Minerva Solis-Rubio

Minerva Solis-Rubio learned valuable lessons during her internship. (USC Photo/ Gus Ruelas)


USC undergrad watches Congress in action

An eventful internship with Rep. Lucille Roybal-Allard is just part of a busy summer for an international relations major

November 10, 2016 USC News staff

Conclusion of a four-part series on the Schaeffer Government Service Fellows Program.

The nation’s capital was a hotbed of activity when Minerva Solis-Rubio spent 10 weeks there during the summer. She saw a sit-in by Democratic Congress members. She went to the U.S. Supreme Court on the day of a major decision. And she attended policy briefings and responded to numerous constituents on immigration and Social Security, among other things.

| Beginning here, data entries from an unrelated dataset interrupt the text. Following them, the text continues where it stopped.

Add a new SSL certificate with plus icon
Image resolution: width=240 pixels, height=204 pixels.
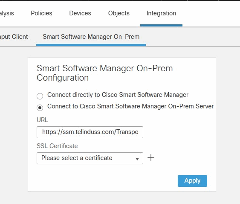[x=151, y=158]

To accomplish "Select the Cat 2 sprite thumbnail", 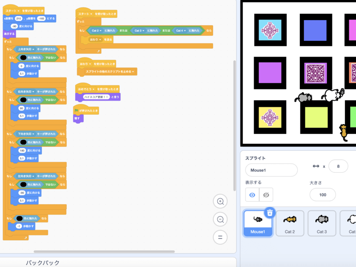I will [290, 223].
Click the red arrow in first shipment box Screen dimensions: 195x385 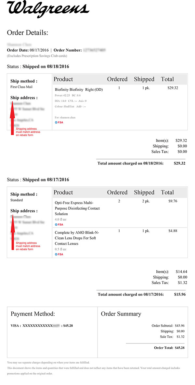pos(12,118)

“It was a really interesting summer there,” said Solis-Rubio, an international relations and Spanish double major at the USC Dornsife College of Letters, Arts and Sciences. “I definitely learned a lot. It’s hard work, but it does inform you about the legislative process.”

Solis-Rubio took part in the Schaeffer Government Service Fellows Program, which offers undergraduates internships with elected officials and agencies at the federal, state and local levels. In addition to their internships, fellows are paired with alumni who serve as mentors. The students receive a stipend, and housing and travel costs are paid.

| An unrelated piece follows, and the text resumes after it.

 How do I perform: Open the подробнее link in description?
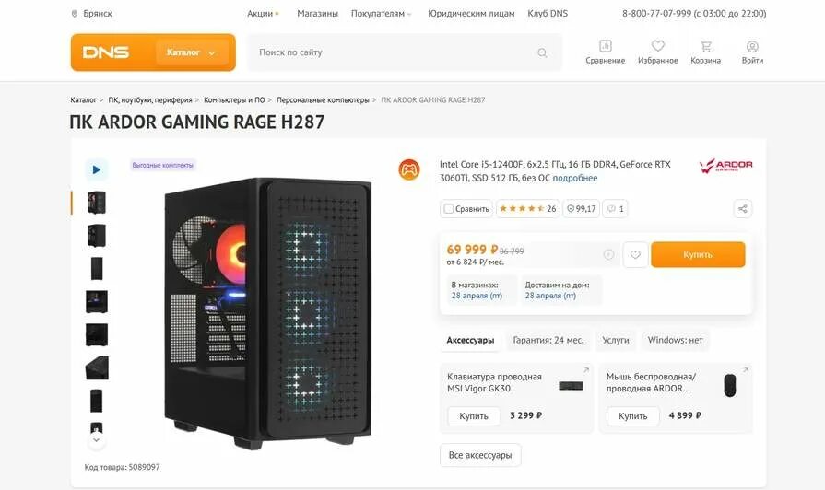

Solis-Rubio worked for Rep. Lucille Roybal-Allard (D-Los Angeles), where she watched Congress in action. Her internship duties were varied and included responding to constituents’ correspondence, attending policy briefings and writing reports. She also spent time at the Supreme Court and around the U.S. Capitol.

She learned some valuable lessons, including the art of discussing politics and other sensitive issues with people who have vastly different opinions.

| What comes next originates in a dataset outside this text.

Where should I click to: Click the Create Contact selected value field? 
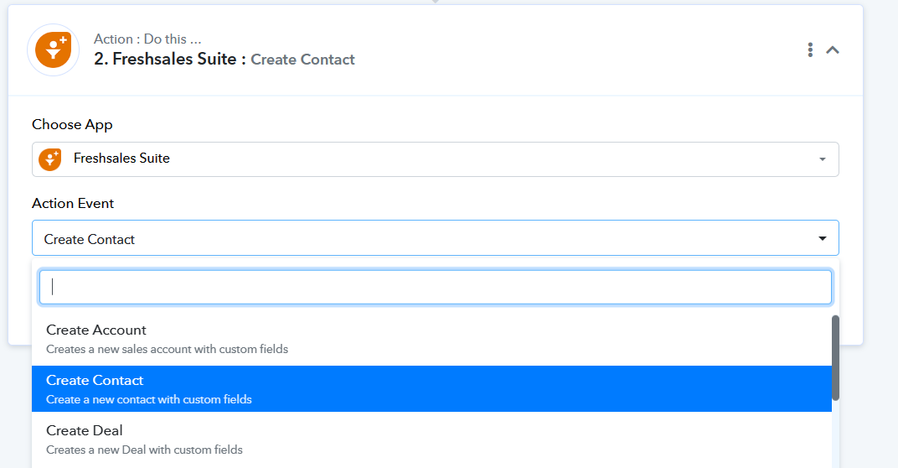pos(436,238)
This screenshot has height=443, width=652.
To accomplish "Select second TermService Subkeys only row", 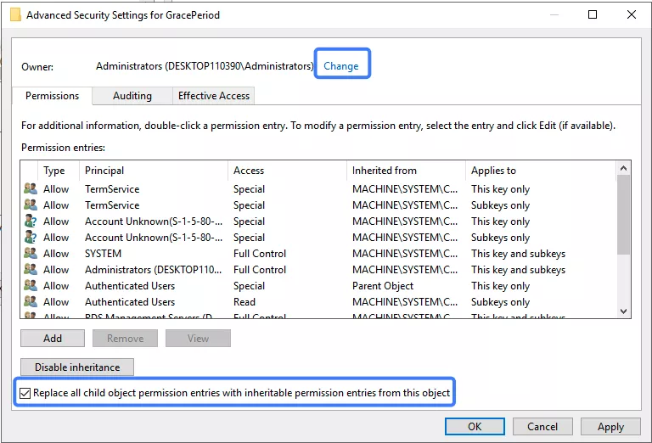I will 255,205.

“It gave me confidence to talk about politics,” Solis-Rubio said. “It encouraged me to try out new ideas and really listen.”

She said she understands the importance of knowing your argument well, being able to cite facts and statistics.

“You learn how to carry yourself,” she said. “You see people getting into debates. They know how to get their points across. You have to make sure you come across as the person you want to be.”

She recalled a conversation she had with a Latino from Texas who supports Donald Trump.

“We have completely different views,” she said. “I genuinely asked his opinion. He could explain it and it was very telling of D.C.: People can express themselves in a very different way than you see in other places.”

In the future, Solis-Rubio said she hasn’t ruled out working in government.

“When I’m older and I have the patience,” she said. “I do care about my community in Los Angeles.”